Ce rapprochement entre la Turquie, les EAU et Israël pourrait contribuer à renforcer l’axe régional hostile à l’Iran formalisé par les Accords d’Abraham. En effet, la menace iranienne tout comme celle de ses milices affiliées inquiète Ankara. Qais Khazali, Secrétaire général de la milice Asaib Ahl al-Haq affiliée à l’Iran, menace ainsi la Turquie d’importantes représailles à la suite de la campagne militaire turque contre les forces kurdes du PKK en Irak soutenues par les milices chiites irakiennes pro-iraniennes. Par ailleurs, cette menace iranienne est corroborée par les nombreuses interpellations d’agents iraniens présents sur le sol turc réalisées par les services de renseignement d’Ankara. Téhéran pourrait donc être considéré comme le dénominateur commun du rapprochement entre la Turquie, Israël et ses alliés du Golfe [20].

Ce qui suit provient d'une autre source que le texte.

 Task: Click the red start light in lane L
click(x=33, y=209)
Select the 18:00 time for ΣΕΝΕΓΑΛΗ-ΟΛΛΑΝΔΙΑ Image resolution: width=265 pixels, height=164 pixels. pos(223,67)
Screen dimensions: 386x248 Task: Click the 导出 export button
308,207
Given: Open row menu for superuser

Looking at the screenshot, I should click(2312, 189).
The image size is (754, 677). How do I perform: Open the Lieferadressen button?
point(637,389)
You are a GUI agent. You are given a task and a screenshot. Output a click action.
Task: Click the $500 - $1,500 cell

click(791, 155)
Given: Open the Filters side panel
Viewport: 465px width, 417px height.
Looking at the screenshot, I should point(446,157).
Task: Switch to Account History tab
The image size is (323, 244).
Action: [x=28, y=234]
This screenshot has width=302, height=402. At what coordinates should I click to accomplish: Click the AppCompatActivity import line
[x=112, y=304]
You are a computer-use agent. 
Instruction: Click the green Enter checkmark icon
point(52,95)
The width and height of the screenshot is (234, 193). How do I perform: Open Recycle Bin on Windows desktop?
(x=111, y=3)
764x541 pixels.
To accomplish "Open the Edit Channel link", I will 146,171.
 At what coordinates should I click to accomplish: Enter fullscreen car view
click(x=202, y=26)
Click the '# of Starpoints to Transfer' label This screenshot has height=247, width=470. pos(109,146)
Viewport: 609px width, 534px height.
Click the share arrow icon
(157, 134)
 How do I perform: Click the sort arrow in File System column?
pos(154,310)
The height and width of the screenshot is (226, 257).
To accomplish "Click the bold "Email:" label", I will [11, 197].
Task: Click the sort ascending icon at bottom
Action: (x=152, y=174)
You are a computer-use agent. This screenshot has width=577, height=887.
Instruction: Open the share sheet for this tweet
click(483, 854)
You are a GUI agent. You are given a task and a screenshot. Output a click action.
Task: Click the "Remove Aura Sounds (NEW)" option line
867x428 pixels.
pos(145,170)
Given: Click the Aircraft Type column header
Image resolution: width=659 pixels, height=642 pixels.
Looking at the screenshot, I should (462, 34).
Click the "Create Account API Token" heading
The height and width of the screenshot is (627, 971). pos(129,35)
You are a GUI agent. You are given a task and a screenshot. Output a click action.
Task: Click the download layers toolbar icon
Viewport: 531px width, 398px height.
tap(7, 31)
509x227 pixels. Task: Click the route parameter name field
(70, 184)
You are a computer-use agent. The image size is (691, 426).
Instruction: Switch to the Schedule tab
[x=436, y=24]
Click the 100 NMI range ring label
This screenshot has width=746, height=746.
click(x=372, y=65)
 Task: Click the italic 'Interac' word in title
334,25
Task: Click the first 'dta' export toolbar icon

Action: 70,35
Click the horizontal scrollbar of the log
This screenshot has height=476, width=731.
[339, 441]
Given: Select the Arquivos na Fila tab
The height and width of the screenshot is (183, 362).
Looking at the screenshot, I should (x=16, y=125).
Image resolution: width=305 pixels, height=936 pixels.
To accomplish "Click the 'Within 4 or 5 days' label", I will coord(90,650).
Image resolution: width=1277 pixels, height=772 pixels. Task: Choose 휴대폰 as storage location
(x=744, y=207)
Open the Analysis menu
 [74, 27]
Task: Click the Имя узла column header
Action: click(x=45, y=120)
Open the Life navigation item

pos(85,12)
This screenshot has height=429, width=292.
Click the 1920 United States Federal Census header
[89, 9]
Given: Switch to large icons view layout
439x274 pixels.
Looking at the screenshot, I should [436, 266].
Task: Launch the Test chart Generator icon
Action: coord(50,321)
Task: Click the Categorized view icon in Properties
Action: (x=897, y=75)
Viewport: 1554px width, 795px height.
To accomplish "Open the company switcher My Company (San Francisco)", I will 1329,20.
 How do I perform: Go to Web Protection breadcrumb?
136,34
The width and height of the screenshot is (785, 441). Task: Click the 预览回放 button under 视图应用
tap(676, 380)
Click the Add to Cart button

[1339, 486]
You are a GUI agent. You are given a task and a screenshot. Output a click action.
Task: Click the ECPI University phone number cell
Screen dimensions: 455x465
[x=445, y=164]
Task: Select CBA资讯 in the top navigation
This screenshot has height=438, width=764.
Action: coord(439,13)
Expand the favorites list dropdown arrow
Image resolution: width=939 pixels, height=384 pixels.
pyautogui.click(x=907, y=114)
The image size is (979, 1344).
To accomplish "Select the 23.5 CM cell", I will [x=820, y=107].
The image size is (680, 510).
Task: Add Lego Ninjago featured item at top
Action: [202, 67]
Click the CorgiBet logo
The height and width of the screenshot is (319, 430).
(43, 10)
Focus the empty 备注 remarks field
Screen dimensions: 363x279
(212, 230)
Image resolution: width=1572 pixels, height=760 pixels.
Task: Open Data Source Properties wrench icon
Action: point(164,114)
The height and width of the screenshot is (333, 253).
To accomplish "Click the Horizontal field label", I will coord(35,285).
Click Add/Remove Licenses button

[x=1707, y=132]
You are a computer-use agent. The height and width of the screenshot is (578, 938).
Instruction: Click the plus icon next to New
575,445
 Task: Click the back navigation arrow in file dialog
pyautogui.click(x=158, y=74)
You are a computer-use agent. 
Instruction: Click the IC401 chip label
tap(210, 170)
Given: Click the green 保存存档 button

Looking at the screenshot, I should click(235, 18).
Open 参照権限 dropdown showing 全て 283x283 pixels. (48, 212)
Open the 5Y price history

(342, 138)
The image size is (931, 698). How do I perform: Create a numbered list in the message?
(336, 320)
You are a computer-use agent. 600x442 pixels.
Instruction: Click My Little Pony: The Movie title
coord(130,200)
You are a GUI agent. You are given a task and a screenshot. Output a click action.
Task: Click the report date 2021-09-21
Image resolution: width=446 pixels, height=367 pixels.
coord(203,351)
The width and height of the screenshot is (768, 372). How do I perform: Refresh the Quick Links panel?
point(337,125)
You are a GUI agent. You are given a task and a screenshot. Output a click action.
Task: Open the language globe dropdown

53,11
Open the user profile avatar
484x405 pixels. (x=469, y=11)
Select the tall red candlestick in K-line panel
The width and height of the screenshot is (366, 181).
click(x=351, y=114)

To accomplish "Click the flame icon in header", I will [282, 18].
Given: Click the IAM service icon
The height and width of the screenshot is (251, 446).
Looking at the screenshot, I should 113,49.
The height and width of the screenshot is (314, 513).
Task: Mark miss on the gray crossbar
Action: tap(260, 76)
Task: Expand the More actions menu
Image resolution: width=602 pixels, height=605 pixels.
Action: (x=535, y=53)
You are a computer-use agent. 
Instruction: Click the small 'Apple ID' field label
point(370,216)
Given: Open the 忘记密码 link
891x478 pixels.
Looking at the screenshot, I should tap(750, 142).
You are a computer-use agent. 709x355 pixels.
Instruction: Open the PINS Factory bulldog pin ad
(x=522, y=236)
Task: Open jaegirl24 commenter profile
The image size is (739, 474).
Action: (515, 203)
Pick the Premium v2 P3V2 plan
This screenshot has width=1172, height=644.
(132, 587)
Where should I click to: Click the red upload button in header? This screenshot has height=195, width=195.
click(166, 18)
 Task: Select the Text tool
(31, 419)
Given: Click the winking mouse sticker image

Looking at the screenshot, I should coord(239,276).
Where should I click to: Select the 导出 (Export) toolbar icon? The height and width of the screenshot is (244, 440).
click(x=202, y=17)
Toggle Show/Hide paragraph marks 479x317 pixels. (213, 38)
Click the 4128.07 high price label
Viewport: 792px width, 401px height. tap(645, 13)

Bien qu’il soit un peu tôt pour tirer des conclusions définitives sur la nouvelle realpolitik turco-émirienne, les signes sont bel et bien là et il est possible de penser qu’elle se poursuive et aboutisse concrètement car les deux puissances régionales y ont clairement des intérêts politiques, économiques et stratégiques communs. Par ailleurs, s’il souhaite obtenir un score convenable aux élections présidentielles de 2023, Erdogan doit prouver à sa base électorale et sociale qui s’effrite, que son pragmatisme diplomatique vis-à-vis d’Israël et du Golfe lui permet d’améliorer significativement la situation économique turque. Le nouveau Sultan d’Ankara y joue sa crédibilité diplomatique, et peut être sa survie politique.